МОЛИТВА В ЭТИЧЕСКОЙ ЦЕРКВИ. Важнейшим следствием новой веры в то, что религия укоренена и основана не на доктрине, а на морали, является убеждение, что религиозный инстинкт растет вместе с ростом и развитием нравственного чувства. Старую концепцию о том, что все религиозное было открыто раз и навсегда 1900 лет назад, что нечестиво добавлять что-либо к небесному откровению, сделанному тогда, или изменять его, мы вынуждены решительно отвергнуть. И поэтому у нас нет ни символа веры, ни догматов. Мы никогда не знаем, когда, вследствие прогресса знаний, мы можем быть вынуждены отбросить их. Отчаянное положение, в которое поставлены Церкви и их профессиональные апологеты в своих попытках примирить антикварные утверждения в Писаниях и богословиях с подтвержденными фактами ментальной и физической науки, не таково, чтобы побудить нас пытаться дать определение Неопределимого или вместить Бесконечное в узкие рамки человеческой мысли и речи. Мы слишком молоды на несколько столетий, чтобы хотя бы думать о формулировании доктринального кодекса.

Нравственное чувство, это совершенно очевидно, растет день ото дня. Община здесь является аналогом индивида. И поэтому нравственные и религиозные обряды сегодняшнего дня могут стать устаревшими завтра. «Алтарные покровы одного поколения становятся дверными ковриками следующего». Поэтому я полон уверенности, что, хотя все может быть против нас сейчас, одно на нашей стороне — это будущее. Мы видели иллюстрацию этой истины в истории отношений между священником и пророком; мы станем свидетелями еще одного примера ее действия в истории молитвы.

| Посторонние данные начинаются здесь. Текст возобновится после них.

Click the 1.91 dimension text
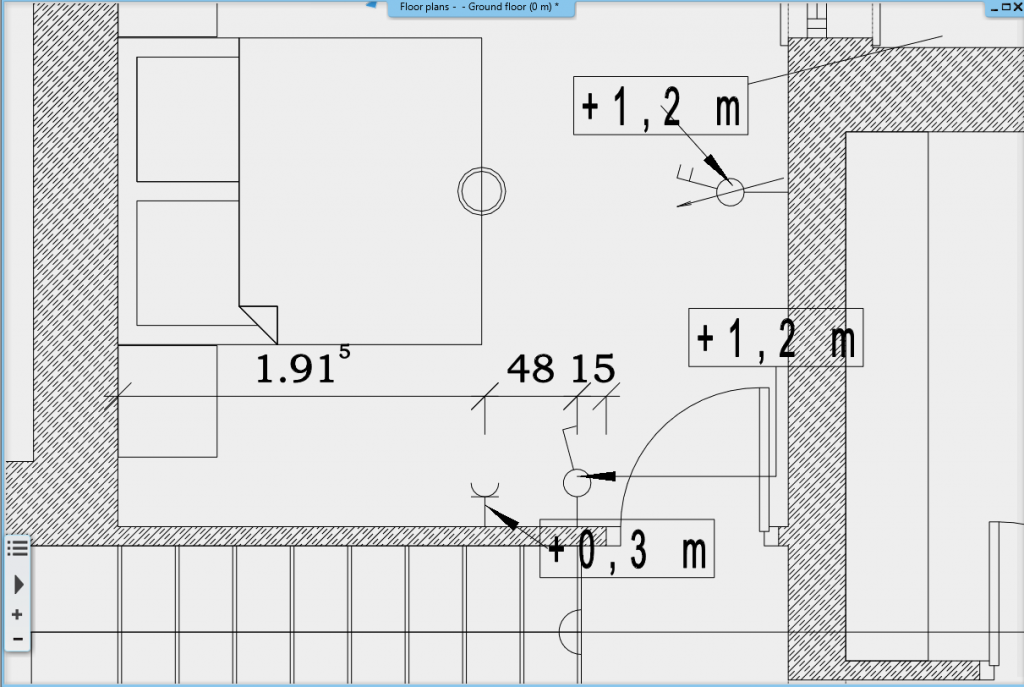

Каково отношение гуманной и этической религии к тому характерному проявлению благочестия, которое мы называем молитвой? Несомненно, ее взгляды будут заметно расходиться с теми, что преобладали в другие времена, когда научные знания были несовершенны, а представления о человеке и Бесконечном — еще более неадекватными, чем они, по общему признанию, являются в настоящее время. Происхождение молитвы, как и происхождение всех земных вещей, чрезвычайно скромно. Когда первобытный человек оказывался лицом к лицу с наиболее ужасными природными явлениями — ужасами и предзнаменованиями, которые он был совершенно не в состоянии объяснить, — его единственным ресурсом было приписать их появление действиям существ, подобных ему самому, хотя, конечно, неизмеримо более могущественных. Поскольку эти явления часто сопровождались разрушением результатов трудолюбивой деятельности и даже самой человеческой жизни, возникла острая необходимость изобрести средства, с помощью которых можно было бы умилостивить гнев сверхъестественных сил и добиться прекращения последовательных бедствий. Именно тогда человек начал возносить мольбы, просьбы, прошения и молитвы грозным божествам, в чьей власти было вести себя столь злонамеренно по отношению к человеку и его имуществу.

То, что это описание дела не является фантастическим, подтверждают отчеты путешественников и миссионеров в диких землях; и какими являются их обитатели сейчас, такими, безусловно, были когда-то наши предки, жившие на этих северных островах в дни после окончания ледниковых периодов. Нет ни одной крупицы научных доказательств, которые помогли бы нам прийти к утешительному убеждению, что, как бы то ни было с матабеле или жителями островов Тонга, предки христианской Англии были чем-то иными. То, что называется инстинктом или привычкой к молитве, имело свое происхождение в невежестве и суевериях эпохи, которая ничего не знала о незыблемом господстве закона во всей бесконечности Божественного творения, эпохи, чьи религиозные концепции были столь же грубы, как их научные идеи — абсурдны.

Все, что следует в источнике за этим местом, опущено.